03-17-2020, 07:41 AM
I am in Michigan in a neighborhood, with similar experience to above. Although a few of the neighbors I have known for years also know of the bees and have no troubles, a new one might move in anytime and have some unwarranted fears. Here are some tips from my perspective:

- Keep your hives as "camoflagued" as much as possible. Mine are all natural-wood colored as much as possible, and put in a place out-of-sight for nearly everybody back in the garden area
- Aim your entrances away place that may have foot traffic, so nobody accidentally walks into the "flight line". Bees really don't always seem to watch where they are going during takeoff
- Water would be great to put out, especially with a bit of saline in my experience.

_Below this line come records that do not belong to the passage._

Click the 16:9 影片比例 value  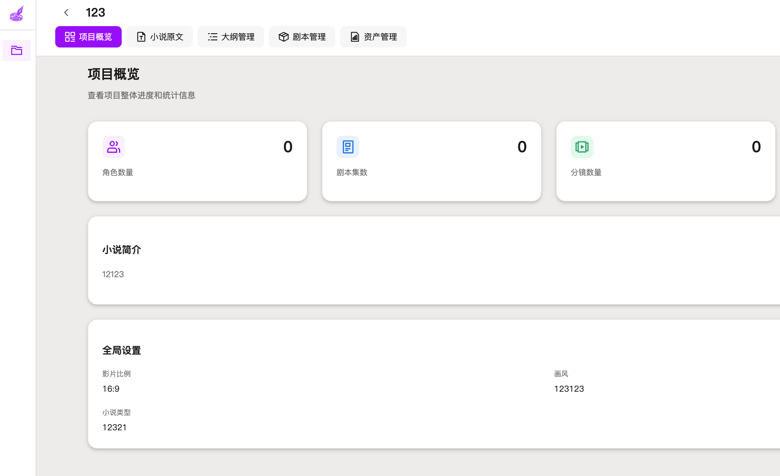tap(111, 389)
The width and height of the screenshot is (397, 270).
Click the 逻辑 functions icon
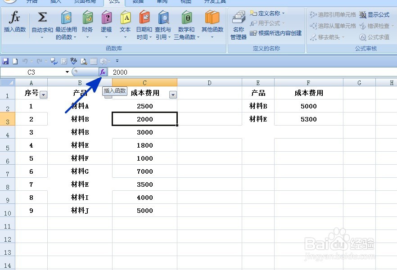pos(106,20)
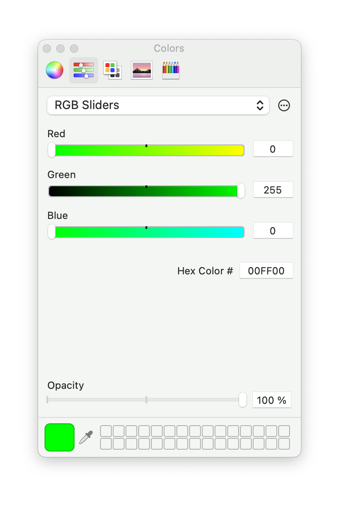Click the current green color swatch
Image resolution: width=340 pixels, height=506 pixels.
pyautogui.click(x=60, y=437)
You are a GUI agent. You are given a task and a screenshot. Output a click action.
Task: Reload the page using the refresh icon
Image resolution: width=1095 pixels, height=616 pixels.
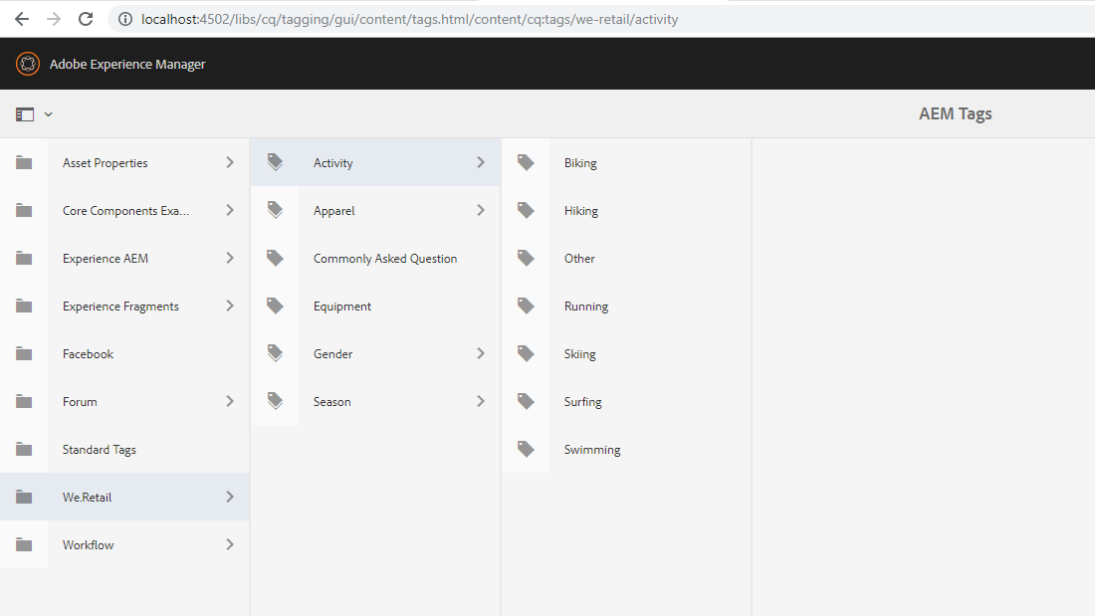(86, 18)
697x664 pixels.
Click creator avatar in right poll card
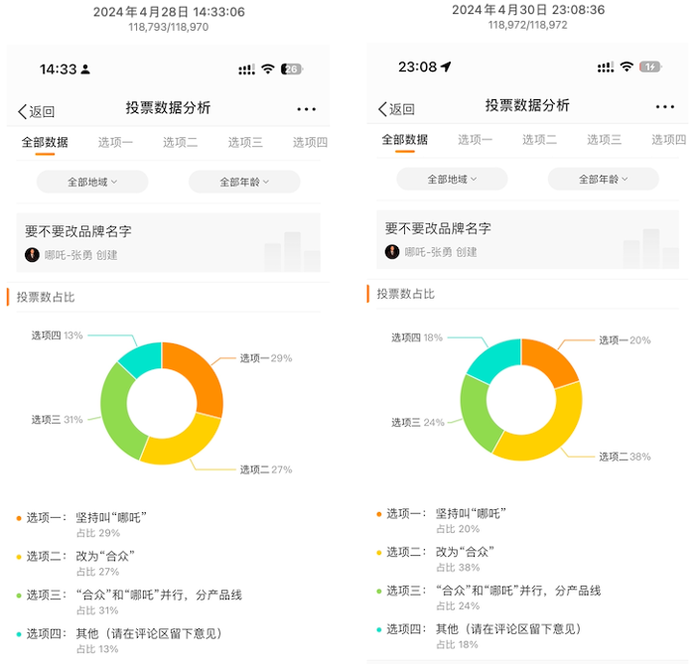coord(391,251)
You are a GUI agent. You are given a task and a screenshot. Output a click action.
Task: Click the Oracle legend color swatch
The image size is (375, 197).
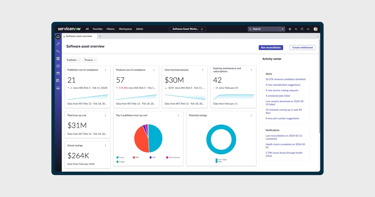(x=117, y=157)
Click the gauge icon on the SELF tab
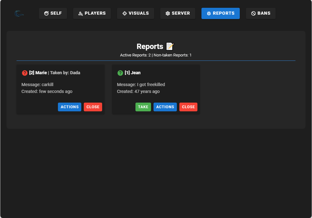 click(x=46, y=13)
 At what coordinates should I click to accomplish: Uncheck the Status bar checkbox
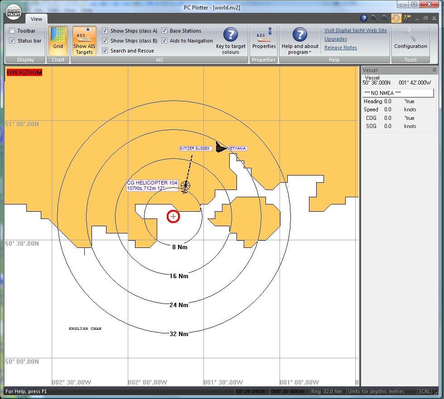(12, 41)
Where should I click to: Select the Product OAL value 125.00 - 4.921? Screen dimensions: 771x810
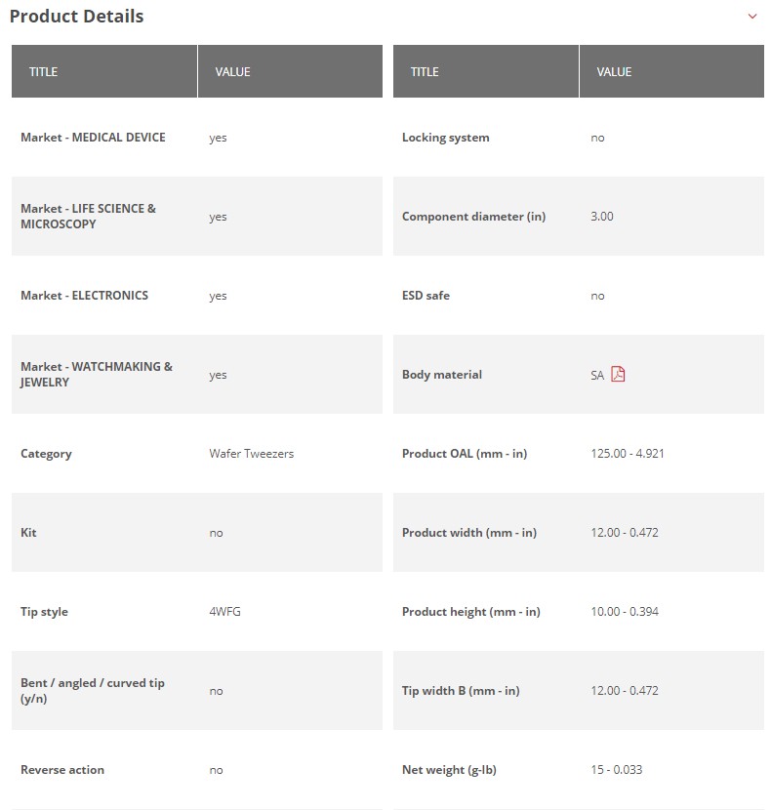628,454
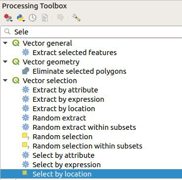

Our old pool was salt water, and it was absolutely a death trap for thirsty bees during dry spells
- Try to limit inspection to times when neighbors are not poking about. Having somebody prowling around in a big white hazmat-looking suit scares people (especially lately)
- Dogs are no issue for us, bees and dog get along fine, they ignore each other. This is even with my 100+ lb bear-colored dog standing right next to hive
- Working in the garden I have no troubles either, unless I am parked in the flight path. Sting-less collisions can occur

Good luck, and hope your new bees do well!

William Bagwell
03-17-2020, 04:27 PM
- Try to limit inspection to times when neighbors are not poking about. Having somebody prowling around in a big white hazmat-looking suit scares people (especially lately)

This very thought crossed my mind six months ago when I decided to order a tan jacket rather than traditional white. Wife thought I was nuts:shhhh: Primary reason was the iron in our water which stains every thing. So looks like I now have two good reasons;) Oh, she went with lavender for her full suit.